Work task: Reproduce exactly the span of lines that opens with the line containing "The height and width of the screenshot is (1246, 2576)." and closes with the last line of the entries below.

Dataset entries
========================================

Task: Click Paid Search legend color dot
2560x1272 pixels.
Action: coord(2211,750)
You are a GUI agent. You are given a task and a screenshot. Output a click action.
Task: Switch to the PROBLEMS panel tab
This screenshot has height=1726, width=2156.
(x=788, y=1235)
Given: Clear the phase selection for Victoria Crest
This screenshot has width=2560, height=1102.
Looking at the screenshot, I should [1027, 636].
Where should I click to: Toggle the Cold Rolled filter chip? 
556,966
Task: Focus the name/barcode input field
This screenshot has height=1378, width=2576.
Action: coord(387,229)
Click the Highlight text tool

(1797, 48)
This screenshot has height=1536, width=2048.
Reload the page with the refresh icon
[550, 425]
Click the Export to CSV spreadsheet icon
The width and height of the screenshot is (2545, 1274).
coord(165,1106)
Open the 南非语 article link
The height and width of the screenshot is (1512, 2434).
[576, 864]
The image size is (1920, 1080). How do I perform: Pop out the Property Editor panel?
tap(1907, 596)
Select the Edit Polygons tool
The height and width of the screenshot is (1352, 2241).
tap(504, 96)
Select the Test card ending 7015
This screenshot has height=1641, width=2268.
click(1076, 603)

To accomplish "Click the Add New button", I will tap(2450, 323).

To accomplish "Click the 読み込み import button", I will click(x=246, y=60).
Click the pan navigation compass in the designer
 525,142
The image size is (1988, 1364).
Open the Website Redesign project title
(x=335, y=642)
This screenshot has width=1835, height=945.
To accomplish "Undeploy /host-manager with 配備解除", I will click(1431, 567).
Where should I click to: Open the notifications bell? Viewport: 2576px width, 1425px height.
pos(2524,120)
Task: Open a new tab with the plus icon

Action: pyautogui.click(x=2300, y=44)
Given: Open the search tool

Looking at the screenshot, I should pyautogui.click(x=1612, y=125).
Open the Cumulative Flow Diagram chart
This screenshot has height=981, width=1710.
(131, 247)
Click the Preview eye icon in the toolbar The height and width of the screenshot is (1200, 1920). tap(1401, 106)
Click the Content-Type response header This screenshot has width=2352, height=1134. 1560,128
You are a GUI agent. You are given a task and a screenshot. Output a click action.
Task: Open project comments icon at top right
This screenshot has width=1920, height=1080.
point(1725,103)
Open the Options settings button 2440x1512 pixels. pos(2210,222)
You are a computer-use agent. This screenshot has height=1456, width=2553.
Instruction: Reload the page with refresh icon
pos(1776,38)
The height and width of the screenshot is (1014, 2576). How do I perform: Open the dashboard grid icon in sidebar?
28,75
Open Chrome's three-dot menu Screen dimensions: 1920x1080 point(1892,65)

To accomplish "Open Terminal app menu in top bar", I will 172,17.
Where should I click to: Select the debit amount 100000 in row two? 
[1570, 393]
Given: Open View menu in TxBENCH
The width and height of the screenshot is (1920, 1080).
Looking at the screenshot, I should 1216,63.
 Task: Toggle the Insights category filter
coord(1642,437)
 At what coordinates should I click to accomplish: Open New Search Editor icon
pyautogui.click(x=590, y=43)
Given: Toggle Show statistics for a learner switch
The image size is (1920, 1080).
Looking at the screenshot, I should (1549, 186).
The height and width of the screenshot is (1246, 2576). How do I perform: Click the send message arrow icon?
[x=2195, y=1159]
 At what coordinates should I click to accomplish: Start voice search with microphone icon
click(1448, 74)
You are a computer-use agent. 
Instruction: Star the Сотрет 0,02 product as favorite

========================================

Reply to the exercise:
The height and width of the screenshot is (1246, 2576). How do I perform: Click the send message arrow icon?
[x=2195, y=1159]
 At what coordinates should I click to accomplish: Start voice search with microphone icon
click(1448, 74)
You are a computer-use agent. 
Instruction: Star the Сотрет 0,02 product as favorite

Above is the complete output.